Despite this, I reckoned that a person’s enjoyment of specific foods was more or less set once they’d grown up. You don’t expect to go off a drink as varied and vital as white wine, any more than you expect to find that all bread suddenly tastes revolting. “Most people think that your tastes are relatively fixed as an adult,” says Dr Lucy Donaldson, senior lecturer in the School of Physiology and Pharmacology at the University of Bristol, who has done extensive work on the physiology of taste. “But the preference for a particular taste or the drive to have a particular taste can both vary massively over time.”
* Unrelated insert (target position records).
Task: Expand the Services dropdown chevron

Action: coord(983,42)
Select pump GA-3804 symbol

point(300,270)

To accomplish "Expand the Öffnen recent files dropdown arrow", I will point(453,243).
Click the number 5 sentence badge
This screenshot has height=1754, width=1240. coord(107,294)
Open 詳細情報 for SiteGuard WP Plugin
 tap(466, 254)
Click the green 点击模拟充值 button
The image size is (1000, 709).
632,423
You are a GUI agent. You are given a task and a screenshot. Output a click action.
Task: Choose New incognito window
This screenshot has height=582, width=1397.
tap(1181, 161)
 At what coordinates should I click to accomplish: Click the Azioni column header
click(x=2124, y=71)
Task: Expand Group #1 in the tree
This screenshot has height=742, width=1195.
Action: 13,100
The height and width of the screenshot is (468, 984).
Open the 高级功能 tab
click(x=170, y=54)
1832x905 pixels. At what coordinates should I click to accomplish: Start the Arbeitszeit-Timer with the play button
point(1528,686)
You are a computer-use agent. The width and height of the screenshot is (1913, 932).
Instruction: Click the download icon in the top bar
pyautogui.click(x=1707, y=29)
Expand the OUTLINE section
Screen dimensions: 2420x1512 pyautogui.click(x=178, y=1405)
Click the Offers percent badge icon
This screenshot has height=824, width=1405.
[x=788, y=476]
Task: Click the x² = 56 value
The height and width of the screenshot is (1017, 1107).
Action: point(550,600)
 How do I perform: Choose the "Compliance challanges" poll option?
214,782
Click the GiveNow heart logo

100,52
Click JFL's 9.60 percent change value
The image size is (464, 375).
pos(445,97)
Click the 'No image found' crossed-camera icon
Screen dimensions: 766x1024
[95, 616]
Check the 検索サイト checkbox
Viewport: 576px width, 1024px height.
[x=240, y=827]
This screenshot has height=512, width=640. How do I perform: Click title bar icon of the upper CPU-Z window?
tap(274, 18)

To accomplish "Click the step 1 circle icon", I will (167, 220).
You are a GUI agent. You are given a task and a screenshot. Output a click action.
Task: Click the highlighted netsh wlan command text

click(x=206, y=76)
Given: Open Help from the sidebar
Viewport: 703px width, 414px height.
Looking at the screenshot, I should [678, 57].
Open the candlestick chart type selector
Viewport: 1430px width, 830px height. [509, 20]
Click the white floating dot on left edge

Donaldson says that people will go off certain foods for a number of overlapping reasons. She speculates that I might have had a cold which could have removed the “positive enforcement” of white wine and stopped it from tasting pleasant. (Many bitter things, including wine, are toxic in large enough doses. But a little wine can make you feel pretty perky: “the aversive side can be overcome”, as she puts it. Anyway, I don’t remember having had a cold.) “Or you could have had a bad experience with white wine,” she suggested with some tact. Which was possible.
I’ll probably never know for sure, and in any case, perception and prejudice influence taste to such an extent that it’s almost impossible to separate the sensory experience from the effects of the subconscious. (You won’t need reminding that many if not most so-called wine “experts” can’t distinguish red wines from white ones in blind tastings.) These things become self-fulfilling: like the infant wailing over the broccoli, the more you tell yourself you don’t like something, the more vile it seems. Have you ever had to train yourself to like something? Are there any foods you used to love that you can no longer eat? And is it worth trying to enjoy them again?